Closed Reduction

Closed reduction is a technique used for treating a broken bone in which the physician carefully manipulates the bone from the outside of the body. This method is used to correct bone position without making an incision to access the site of the fracture. Closed reductions can be used to treat not just fractures, but also dislocations.

Risks and Complications
A closed reduction is non-invasive treatment, which can speed healing time. Complications are rare, but may include:
  • Nerve damage.
  • Vascular injury.
  • Fat particles from the bone marrow or blood clots from veins that can dislodge and travel to the lungs.
  • Need for surgery if the bone does not heal properly.
  • Reaction to anesthesia.
The success of a closed reduction depends on many factors. There are many factors that may result in an unsuccessful procedure such as the injury to nerves and/or blood vessels that may require an open surgery, the slowly healing bones, or the bone deformity.

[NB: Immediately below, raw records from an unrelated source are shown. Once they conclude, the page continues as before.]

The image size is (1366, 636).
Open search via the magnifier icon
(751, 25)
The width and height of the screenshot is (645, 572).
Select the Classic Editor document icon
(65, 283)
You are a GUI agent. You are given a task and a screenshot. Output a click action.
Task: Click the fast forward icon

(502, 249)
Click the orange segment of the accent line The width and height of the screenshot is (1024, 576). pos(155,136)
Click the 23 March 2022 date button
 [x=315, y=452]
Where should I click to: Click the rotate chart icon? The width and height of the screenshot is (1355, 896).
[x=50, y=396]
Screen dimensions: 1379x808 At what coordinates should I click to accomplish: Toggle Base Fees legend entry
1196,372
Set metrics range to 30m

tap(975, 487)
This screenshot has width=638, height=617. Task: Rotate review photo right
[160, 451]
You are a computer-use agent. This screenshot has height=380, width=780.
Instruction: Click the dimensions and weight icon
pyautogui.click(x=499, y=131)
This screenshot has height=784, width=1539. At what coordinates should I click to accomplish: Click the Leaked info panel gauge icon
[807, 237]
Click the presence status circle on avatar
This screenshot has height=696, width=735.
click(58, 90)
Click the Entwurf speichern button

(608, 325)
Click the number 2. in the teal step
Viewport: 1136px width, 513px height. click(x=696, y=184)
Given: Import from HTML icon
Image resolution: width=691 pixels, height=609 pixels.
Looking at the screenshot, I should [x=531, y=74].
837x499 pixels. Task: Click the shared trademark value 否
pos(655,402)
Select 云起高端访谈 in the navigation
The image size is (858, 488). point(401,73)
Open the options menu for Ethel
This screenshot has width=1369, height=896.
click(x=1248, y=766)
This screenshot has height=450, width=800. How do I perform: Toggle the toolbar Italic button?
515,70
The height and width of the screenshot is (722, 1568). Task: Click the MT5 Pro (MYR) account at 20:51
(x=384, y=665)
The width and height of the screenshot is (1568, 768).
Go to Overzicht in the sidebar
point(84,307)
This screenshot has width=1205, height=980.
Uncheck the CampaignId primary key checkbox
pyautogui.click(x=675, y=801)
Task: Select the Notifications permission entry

What if this procedure is not performed?
Reductions are performed to restore normal position of bones and soft tissue after a fracture or dislocation. This promotes normal function after the fractured bone or dislocated joint and/or the supporting tissue heals. Attention is given to the nerves and blood vessels in the injured area as these can be damaged during the injury or during reduction. Treatment of the fracture or dislocation may involve treatment of damaged nerves and blood vessels as well. If you decide not to have this procedure, there may be associated risks to this decision. Please discuss it with your doctor.
Closed reduction is not always appropriate. Occasionally surgery is required for some fractures. The doctor can determine from x-rays whether or not surgery is necessary. If the surgeon is not sure, a closed reduction may be attempted first to see if the condition can be resolved.